Isotropy (the opposite of anisotropy) is the property of being independent of direction. Isotropic radiation has the same intensity regardless of the direction of measurement, and an isotropic field exerts the same action regardless of how the test particle is oriented.
- Mathematics: Isotropy is also a concept in mathematics. Some manifolds are isotropic, meaning that the geometry on the manifold is the same regardless of direction. A similar concept is homogeneity. A manifold can be homogeneous without being isotropic. But if it is inhomogeneous, it is necessarily anisotropic.
- Cosmology: The Big Bang theory of the evolution of the observable universe assumes that, on large scales, space is isotropic. It also assumes that space is homogeneous.[1] These two assumptions together are part of the Cosmological Principle, and they are supported by investigations probing the large-scale structure of the universe and analyses of the cosmic microwave background radiation.
- Cell biology: If the properties of the cell wall are more or less the same everywhere, it is said to be isotropic. The interior of the cell is anisotropic due to intracellular organelles.
- Radio broadcasting: In radio, an isotropic antenna is an idealized "radiating element" used as a reference; an antenna that broadcasts power equally (calculated by the Poynting vector) in all directions. In practice, an isotropic antenna cannot exist, as equal radiation in all directions would be a violation of the Helmholtz wave equation. The gain of an arbitrary antenna is usually reported in decibels relative to an isotropic antenna, and is expressed as dBi or dB(i).
- Physiology: In skeletal muscle cells (or muscle fibers), the term "isotropic" refers to the light bands (I bands) that contribute to the striated pattern of the cells.
- Materials: In the study of mechanical properties of materials, "isotropic" means having identical values of a property in all crystallographic directions.

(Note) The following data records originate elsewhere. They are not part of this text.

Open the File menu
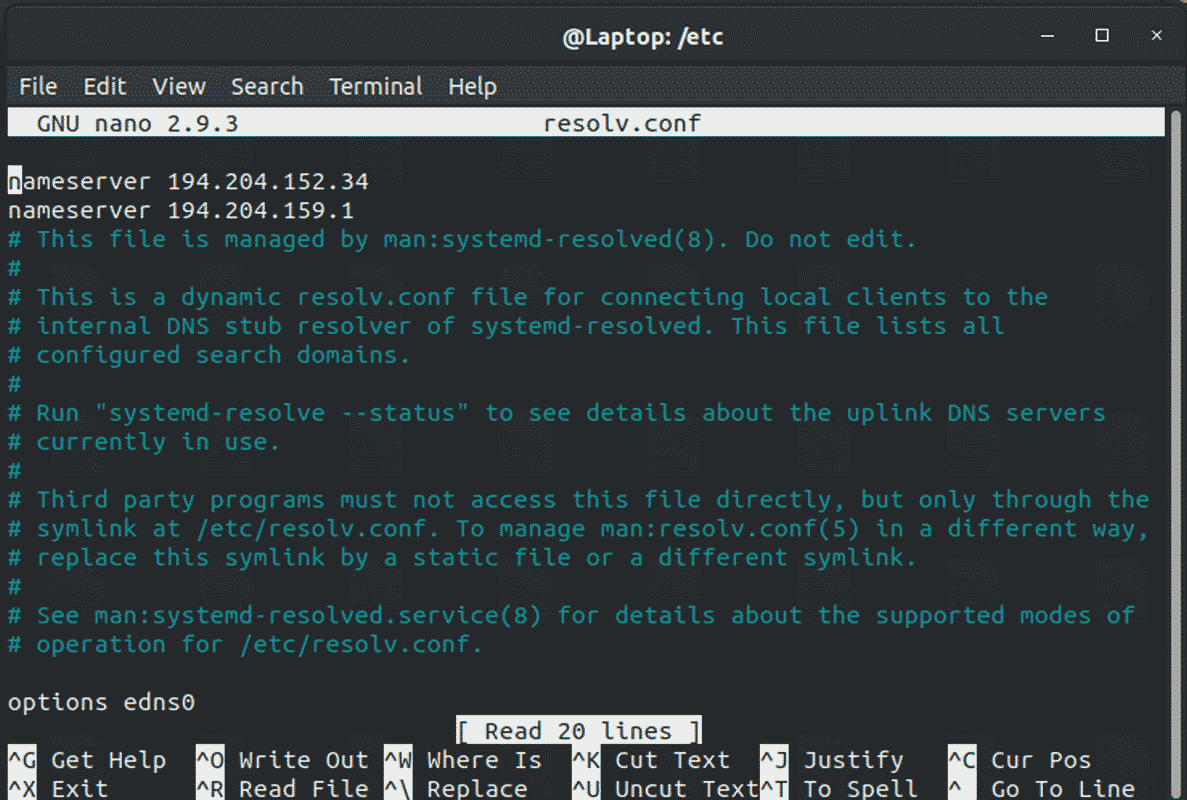The height and width of the screenshot is (800, 1187). [38, 87]
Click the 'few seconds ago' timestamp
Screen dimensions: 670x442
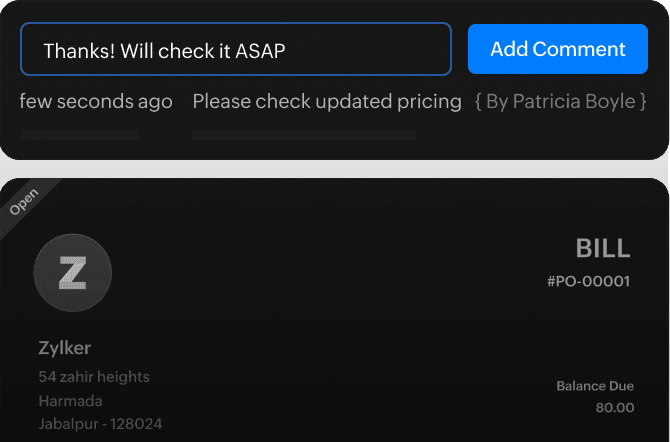[x=96, y=102]
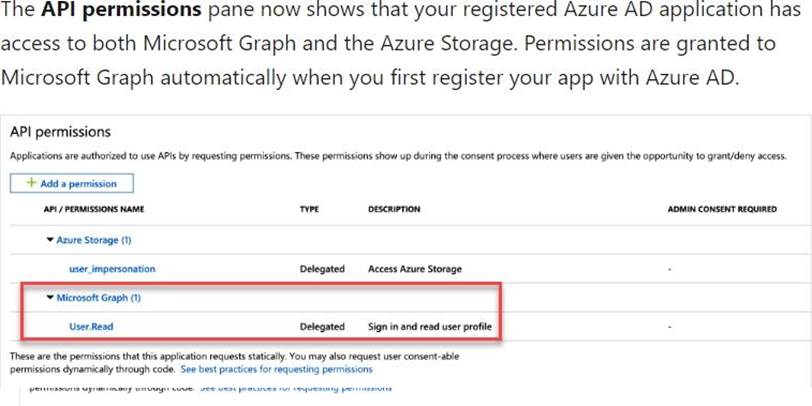Click the API permissions pane heading
Viewport: 812px width, 406px height.
click(59, 131)
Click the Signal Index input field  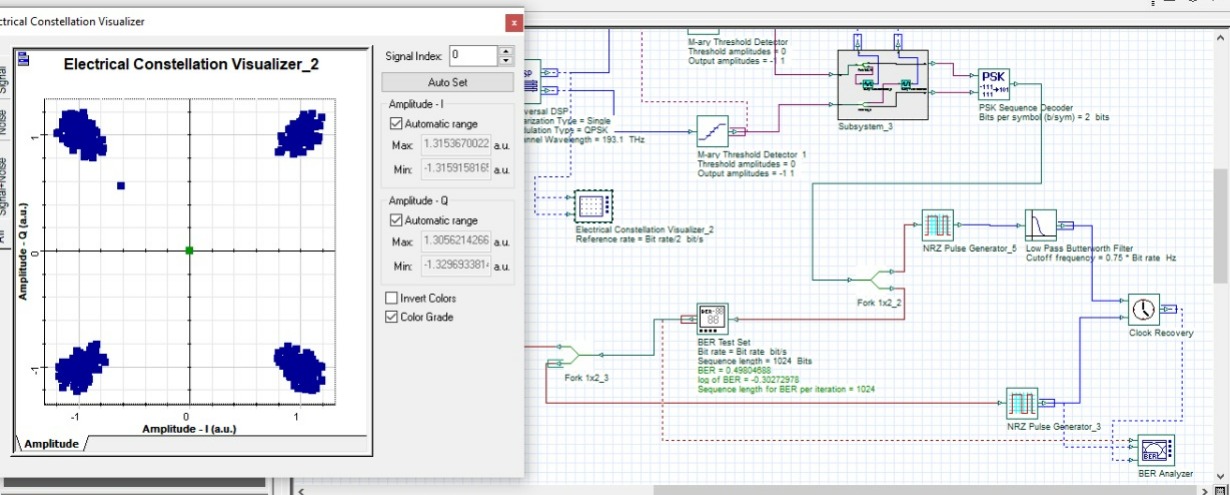[472, 56]
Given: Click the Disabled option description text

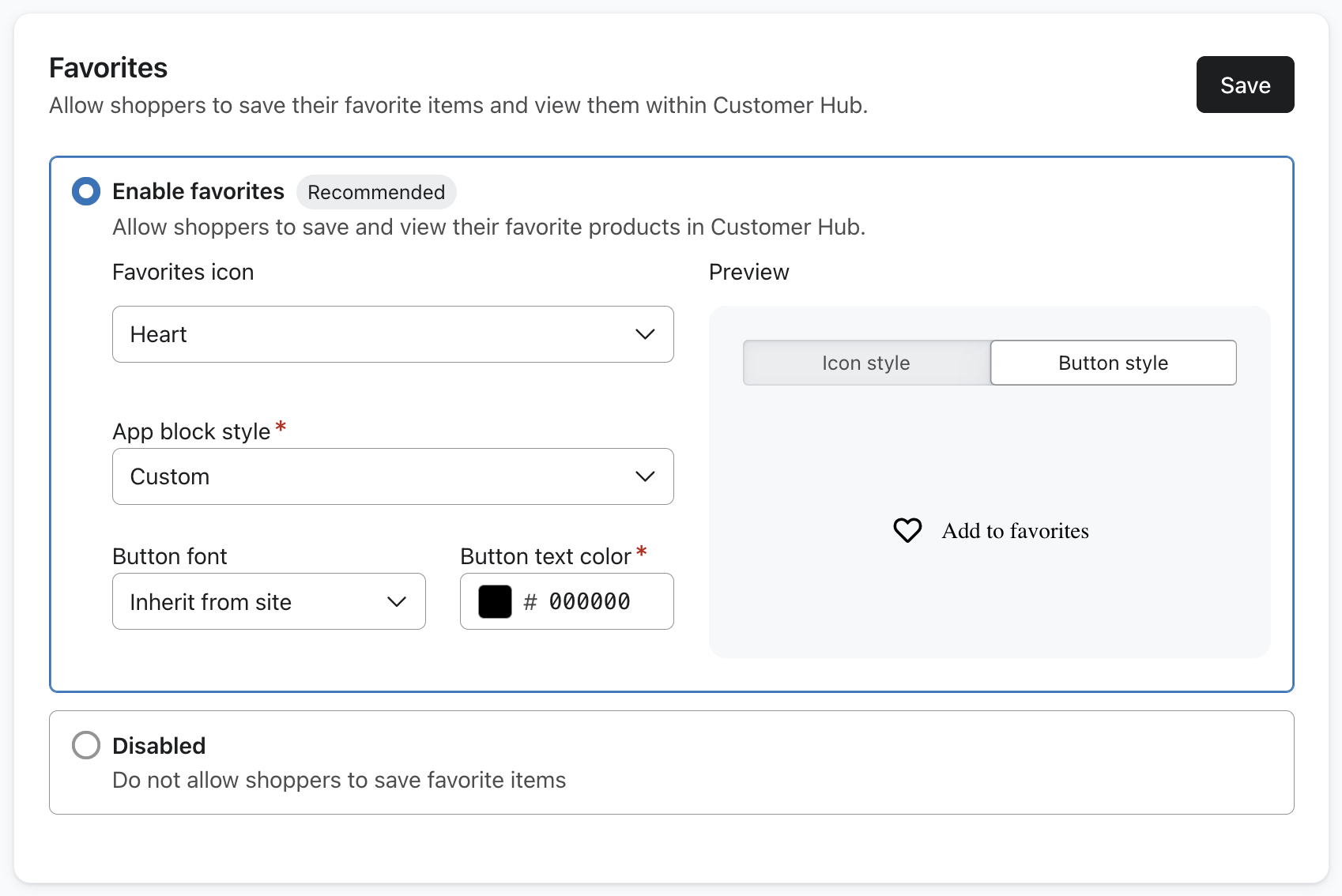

- Optics: Optical isotropy means having the same optical properties in all directions. The individual reflectance or transmittance of the domains is averaged if the macroscopic reflectance or transmittance is to be calculated. This can be verified simply by investigating, e.g., a polycrystalline material under a polarizing microscope having the polarizers crossed: If the crystallites are larger than the resolution limit, they will be visible.
See also
Notes
- ↑ One needs to distinguish between the terms "isotropic" and "homogeneous." Isotropic is defined as "the same in all directions," and homogeneous is defined as "the same at all locations." Curious About Astronomy: What do "homogeneity" and "isotropy" mean? Retrieved April 19, 2007.
ReferencesISBN links support NWE through referral fees
- Petrie, Ted. 1985. Spherical Isotropy Representations. Paris: Presses Universitaires de France. ASIN: B0007CABWI.
- Stokes, Harold T., and Dorian M. Hatch. 1988. Isotropy Subgroups of the 230 Crystallographic Space Groups. Singapore: World Scientific. ISBN 9971507722.
- Wolf, Joseph Albert. 1966. The Geometry and Structure of Isotropy-Irreducible Homogeneous Spaces. [s.l: s.n.]. ASIN B0007J1J68.
External links
- NDT Resource Center. 2007. Anisotropy and Isotropy. NDT Resource Center. Retrieved April 19, 2007.
- Becker, Kate. 2003. Curious About Astronomy: What do "homogeneity" and "isotropy" mean? Cornell University. Retrieved April 19, 2007.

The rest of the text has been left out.